Normally, I’d be annoyed to even get a suggestion when I was nearly done building, but I asked Claude if he’s down and as always, Claude was.

I told Claude to convert the website, and it took care of nearly everything in a single shot. Database migrations, new admin panel, updating content. There was still some manual intervention required and I still find myself opening up a code editor to review and edit by hand, but by and large 90% of the pain was gone.

This is really the biggest benefit in my mind of working with these tools. It frees you up to think about what’s next, rather than how to implement what is happpening now. However, domain expertise still remains important in my mind. A lot of my success with Claude has been because I’ve been able to carefully guide it where I need to to focus on, and to avoid going down paths it shouldn’t.

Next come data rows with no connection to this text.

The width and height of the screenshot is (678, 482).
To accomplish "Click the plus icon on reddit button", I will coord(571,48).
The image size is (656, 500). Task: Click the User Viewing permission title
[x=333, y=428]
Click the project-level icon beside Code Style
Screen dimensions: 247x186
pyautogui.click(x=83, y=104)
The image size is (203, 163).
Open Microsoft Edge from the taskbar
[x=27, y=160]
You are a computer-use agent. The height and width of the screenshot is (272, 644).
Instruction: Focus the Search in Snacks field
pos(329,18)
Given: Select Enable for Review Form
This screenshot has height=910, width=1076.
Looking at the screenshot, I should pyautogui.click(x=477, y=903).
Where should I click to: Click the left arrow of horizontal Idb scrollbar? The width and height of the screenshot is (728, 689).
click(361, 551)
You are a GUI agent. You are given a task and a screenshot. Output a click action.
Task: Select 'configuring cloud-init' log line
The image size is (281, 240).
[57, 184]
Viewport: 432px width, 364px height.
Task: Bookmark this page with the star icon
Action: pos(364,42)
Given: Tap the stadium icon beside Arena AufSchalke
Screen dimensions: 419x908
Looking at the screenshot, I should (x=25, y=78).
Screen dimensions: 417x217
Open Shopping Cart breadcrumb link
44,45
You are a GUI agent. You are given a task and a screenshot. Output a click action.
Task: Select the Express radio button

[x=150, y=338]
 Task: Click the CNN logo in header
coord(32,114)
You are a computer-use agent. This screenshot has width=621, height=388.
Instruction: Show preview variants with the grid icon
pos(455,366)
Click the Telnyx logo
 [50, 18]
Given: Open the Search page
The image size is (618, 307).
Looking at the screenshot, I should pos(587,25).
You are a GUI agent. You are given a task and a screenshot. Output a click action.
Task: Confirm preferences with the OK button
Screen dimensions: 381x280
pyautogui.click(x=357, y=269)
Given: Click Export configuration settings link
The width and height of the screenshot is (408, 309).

I review every plan and aggressively cut scope where I can. Claude tends to be more ambitious than is warranted.

The LLMification

Now that I had a site I was happy with, all that was left was to populate it with some content. I had found some great content written by the likes of Hamilton Ulmer, Hamel Husain, and Harper Reed, and had started manually populating the admin panel.

new workflow

It seems obvious that a lot of this content could be pre-fetched from websites that I am reading. Once again I asked Claude to allow me to parse a website and pre-fill the content submission form, and it largely did this without complaining. It even created a decent prompt, and handled all the JSON parsing needed.

prompt

Ship It

With that last change, the site was ready to go. I created a few boilerplate pieces of content and now am ready to start populating it with useful workflows and tips.